#### EXERCISE DIRECTIONS:
Return the lines of the data below in which the string "resolution" occurs.

::::

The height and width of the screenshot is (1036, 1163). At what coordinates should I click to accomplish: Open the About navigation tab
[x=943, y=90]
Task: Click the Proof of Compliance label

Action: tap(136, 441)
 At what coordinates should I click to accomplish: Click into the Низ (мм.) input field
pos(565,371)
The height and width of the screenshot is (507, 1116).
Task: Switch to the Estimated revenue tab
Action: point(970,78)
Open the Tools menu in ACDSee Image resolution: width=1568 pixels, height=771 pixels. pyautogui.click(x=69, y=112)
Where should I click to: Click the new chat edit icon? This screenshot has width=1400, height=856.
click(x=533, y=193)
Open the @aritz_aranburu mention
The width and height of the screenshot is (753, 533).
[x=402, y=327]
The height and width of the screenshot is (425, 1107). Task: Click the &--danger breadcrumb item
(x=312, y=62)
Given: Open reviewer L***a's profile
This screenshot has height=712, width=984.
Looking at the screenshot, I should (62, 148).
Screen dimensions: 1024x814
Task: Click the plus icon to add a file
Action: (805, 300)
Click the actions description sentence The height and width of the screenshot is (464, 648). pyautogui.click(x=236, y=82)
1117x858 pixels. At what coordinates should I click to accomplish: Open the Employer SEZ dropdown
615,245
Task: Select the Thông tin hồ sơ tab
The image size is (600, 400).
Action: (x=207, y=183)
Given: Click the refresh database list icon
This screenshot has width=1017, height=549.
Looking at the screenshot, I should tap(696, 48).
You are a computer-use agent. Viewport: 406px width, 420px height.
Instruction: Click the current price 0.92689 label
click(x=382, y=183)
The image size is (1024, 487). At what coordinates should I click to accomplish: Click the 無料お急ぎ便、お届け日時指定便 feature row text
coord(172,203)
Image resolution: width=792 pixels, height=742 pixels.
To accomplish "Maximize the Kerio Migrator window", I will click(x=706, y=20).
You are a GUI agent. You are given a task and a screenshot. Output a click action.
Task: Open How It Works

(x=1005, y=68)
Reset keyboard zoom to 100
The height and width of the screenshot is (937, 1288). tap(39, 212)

::::

#### THE COMPLETED TASK:
Open the Tools menu in ACDSee Image resolution: width=1568 pixels, height=771 pixels. pyautogui.click(x=69, y=112)
Image resolution: width=792 pixels, height=742 pixels.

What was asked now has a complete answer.